How to complete this task
What lines in the records below hold the string "from"? Please show them.

BEGIN Data to examine

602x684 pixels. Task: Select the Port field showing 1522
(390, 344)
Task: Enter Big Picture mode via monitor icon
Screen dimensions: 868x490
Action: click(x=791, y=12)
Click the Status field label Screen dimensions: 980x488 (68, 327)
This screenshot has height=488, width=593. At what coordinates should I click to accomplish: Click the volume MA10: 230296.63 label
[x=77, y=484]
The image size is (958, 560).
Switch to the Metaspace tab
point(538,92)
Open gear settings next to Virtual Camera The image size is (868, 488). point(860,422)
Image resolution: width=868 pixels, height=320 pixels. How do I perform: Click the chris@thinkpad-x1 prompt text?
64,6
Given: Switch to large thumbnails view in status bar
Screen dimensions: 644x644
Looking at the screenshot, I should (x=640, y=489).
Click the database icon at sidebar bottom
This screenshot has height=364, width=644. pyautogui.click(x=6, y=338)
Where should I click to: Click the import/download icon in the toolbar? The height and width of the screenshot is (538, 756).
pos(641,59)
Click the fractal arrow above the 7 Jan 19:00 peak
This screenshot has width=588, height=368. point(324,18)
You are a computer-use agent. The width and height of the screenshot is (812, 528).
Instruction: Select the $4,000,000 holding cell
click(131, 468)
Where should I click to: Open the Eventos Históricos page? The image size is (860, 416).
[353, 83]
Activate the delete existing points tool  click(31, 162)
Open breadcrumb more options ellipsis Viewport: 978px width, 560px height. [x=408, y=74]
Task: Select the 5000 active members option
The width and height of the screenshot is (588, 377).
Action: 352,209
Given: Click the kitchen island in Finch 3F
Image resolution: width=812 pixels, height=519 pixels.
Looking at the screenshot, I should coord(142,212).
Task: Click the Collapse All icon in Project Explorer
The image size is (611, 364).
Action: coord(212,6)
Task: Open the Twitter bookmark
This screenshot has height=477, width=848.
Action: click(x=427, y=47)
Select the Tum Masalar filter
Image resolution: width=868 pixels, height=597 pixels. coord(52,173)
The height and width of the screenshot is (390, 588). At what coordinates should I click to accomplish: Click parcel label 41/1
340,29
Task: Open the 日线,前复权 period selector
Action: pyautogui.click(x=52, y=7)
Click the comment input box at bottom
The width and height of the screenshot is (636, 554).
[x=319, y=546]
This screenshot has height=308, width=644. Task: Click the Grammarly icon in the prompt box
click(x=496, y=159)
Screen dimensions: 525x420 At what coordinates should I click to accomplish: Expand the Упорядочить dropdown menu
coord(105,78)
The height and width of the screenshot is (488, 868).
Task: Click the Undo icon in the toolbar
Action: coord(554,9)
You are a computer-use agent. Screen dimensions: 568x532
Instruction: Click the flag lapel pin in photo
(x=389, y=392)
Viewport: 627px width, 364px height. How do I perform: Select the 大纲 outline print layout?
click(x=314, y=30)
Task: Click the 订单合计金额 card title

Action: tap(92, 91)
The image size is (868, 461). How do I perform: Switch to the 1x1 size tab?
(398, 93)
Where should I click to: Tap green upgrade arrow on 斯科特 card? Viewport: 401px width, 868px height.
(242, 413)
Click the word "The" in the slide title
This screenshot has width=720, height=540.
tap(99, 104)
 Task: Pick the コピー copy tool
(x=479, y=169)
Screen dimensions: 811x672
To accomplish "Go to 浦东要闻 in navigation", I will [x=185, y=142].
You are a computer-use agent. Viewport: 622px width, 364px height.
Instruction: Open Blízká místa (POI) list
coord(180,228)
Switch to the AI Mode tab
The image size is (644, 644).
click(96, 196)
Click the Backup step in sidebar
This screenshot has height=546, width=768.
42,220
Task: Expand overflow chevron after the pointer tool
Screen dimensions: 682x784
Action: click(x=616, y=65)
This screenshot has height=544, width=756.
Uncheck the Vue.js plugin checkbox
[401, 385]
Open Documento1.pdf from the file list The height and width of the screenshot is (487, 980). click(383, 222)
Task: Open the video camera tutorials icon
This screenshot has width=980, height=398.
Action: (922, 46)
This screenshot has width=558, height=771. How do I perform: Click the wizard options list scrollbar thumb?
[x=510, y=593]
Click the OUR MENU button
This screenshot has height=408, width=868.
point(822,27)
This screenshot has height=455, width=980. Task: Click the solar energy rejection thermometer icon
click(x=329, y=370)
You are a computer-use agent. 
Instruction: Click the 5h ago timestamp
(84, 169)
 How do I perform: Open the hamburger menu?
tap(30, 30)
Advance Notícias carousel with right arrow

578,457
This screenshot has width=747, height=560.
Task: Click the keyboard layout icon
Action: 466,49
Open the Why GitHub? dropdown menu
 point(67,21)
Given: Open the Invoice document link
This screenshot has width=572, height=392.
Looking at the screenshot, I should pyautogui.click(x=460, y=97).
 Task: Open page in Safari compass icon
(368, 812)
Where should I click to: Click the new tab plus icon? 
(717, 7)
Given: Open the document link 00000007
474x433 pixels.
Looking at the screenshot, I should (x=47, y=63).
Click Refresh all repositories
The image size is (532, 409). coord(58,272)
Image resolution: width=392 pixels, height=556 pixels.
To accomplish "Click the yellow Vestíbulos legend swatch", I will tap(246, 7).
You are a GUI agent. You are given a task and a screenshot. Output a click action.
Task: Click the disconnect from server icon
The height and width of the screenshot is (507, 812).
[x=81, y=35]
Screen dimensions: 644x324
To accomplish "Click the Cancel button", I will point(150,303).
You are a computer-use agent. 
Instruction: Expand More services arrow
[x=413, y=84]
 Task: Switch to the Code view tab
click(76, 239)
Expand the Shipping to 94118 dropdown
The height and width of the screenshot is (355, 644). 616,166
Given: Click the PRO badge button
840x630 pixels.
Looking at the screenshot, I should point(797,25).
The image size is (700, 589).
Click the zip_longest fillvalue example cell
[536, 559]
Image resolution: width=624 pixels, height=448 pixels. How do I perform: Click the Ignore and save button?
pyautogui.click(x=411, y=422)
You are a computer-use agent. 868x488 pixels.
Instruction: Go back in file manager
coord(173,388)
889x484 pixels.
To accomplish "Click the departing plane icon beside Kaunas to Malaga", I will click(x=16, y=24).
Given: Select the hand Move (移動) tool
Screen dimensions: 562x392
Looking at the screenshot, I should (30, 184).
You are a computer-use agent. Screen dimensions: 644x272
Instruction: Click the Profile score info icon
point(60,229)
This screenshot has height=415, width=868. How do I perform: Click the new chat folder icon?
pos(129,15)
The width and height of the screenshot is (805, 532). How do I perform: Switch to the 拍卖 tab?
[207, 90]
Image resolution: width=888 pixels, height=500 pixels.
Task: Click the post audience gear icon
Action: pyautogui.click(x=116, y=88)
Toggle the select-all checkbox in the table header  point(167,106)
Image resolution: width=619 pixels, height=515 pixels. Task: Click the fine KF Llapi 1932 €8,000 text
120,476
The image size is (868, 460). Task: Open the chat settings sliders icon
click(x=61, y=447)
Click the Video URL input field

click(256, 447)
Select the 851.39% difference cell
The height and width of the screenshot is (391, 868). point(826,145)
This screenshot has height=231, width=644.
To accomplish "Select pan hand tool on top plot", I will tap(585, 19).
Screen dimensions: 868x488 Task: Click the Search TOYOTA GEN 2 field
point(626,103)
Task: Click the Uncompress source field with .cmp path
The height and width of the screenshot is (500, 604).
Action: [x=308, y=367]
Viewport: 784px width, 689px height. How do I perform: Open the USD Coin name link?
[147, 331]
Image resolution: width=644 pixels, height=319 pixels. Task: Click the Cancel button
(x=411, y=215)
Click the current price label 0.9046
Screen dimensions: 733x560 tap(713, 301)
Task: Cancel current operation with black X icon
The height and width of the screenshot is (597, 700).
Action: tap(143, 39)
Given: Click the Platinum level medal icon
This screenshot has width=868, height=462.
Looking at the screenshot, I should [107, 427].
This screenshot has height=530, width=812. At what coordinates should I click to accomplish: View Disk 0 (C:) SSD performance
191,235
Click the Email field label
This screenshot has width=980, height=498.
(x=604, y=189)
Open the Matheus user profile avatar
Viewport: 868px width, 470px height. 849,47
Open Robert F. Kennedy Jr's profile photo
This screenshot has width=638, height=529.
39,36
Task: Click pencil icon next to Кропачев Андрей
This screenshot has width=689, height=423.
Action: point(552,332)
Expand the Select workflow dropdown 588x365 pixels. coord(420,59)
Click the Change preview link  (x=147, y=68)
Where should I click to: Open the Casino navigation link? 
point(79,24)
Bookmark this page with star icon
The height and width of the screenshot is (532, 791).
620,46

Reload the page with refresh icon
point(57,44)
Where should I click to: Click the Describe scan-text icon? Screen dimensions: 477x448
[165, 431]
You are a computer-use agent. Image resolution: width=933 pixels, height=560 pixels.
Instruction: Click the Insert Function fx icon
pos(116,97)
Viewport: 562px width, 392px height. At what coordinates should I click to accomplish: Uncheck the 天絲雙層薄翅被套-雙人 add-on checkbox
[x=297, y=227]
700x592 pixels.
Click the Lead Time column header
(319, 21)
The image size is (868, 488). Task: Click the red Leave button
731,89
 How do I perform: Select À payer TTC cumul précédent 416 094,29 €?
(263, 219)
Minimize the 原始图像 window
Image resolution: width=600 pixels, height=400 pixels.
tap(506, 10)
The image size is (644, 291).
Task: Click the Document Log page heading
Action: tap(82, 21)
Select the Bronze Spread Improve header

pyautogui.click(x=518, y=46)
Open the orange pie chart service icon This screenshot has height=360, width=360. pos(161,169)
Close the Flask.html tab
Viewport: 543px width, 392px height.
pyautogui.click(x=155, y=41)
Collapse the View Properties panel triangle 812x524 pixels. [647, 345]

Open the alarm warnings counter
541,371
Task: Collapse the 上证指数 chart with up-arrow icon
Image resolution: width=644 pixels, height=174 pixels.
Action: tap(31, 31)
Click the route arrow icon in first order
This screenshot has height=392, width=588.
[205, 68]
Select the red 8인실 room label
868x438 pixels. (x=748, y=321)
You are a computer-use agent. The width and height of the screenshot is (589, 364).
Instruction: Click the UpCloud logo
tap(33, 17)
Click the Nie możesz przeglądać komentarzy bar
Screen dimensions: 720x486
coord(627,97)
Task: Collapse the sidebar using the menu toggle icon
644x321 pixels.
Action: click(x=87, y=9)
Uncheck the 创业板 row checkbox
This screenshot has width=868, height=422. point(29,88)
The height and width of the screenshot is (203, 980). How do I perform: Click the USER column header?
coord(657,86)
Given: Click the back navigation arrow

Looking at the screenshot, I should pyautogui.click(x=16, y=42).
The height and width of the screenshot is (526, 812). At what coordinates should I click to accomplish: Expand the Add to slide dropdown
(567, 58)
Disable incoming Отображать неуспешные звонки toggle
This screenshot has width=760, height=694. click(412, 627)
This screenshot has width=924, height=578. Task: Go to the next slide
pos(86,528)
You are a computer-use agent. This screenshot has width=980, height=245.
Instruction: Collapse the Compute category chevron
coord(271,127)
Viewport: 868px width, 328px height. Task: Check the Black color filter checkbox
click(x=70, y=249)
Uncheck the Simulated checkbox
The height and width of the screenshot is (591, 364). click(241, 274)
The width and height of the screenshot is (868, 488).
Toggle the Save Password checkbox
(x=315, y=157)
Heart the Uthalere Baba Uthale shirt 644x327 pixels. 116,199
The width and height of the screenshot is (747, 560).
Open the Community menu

END Data to examine

Answer for this exercise
Open Documento1.pdf from the file list The height and width of the screenshot is (487, 980). click(383, 222)
Task: Click the disconnect from server icon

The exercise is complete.